• What you have to do: Find each line in the records below that contains the word "resolution", and copy those lines out in full.

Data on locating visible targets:
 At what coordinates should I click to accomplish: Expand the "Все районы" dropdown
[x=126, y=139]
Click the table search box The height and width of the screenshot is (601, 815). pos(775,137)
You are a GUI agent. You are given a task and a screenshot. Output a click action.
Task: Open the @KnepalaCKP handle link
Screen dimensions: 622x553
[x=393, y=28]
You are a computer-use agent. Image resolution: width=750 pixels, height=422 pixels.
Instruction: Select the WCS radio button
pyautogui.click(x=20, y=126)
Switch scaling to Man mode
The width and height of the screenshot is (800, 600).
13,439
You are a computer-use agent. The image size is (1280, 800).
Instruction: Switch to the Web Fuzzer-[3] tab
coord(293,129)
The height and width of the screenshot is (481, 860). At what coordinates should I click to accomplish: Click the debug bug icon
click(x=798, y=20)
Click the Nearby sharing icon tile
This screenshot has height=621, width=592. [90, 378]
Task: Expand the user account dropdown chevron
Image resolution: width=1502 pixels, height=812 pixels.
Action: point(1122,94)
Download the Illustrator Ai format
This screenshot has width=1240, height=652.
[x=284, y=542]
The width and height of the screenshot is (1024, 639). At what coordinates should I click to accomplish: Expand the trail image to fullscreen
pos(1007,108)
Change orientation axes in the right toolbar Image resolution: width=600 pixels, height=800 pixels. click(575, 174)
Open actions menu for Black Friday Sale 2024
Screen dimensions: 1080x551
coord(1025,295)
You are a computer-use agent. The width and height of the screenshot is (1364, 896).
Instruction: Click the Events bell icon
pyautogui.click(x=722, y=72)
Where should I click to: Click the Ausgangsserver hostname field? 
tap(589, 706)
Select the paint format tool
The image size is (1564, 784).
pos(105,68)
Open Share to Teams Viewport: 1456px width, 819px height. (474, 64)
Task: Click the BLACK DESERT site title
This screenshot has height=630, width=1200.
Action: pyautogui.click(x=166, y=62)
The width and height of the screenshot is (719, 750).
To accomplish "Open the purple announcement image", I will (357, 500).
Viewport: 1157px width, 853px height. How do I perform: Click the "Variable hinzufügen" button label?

• Exercise answer:
You are a computer-use agent. Image resolution: width=750 pixels, height=422 pixels.
Image resolution: width=1502 pixels, height=812 pixels.
Change orientation axes in the right toolbar Image resolution: width=600 pixels, height=800 pixels. click(575, 174)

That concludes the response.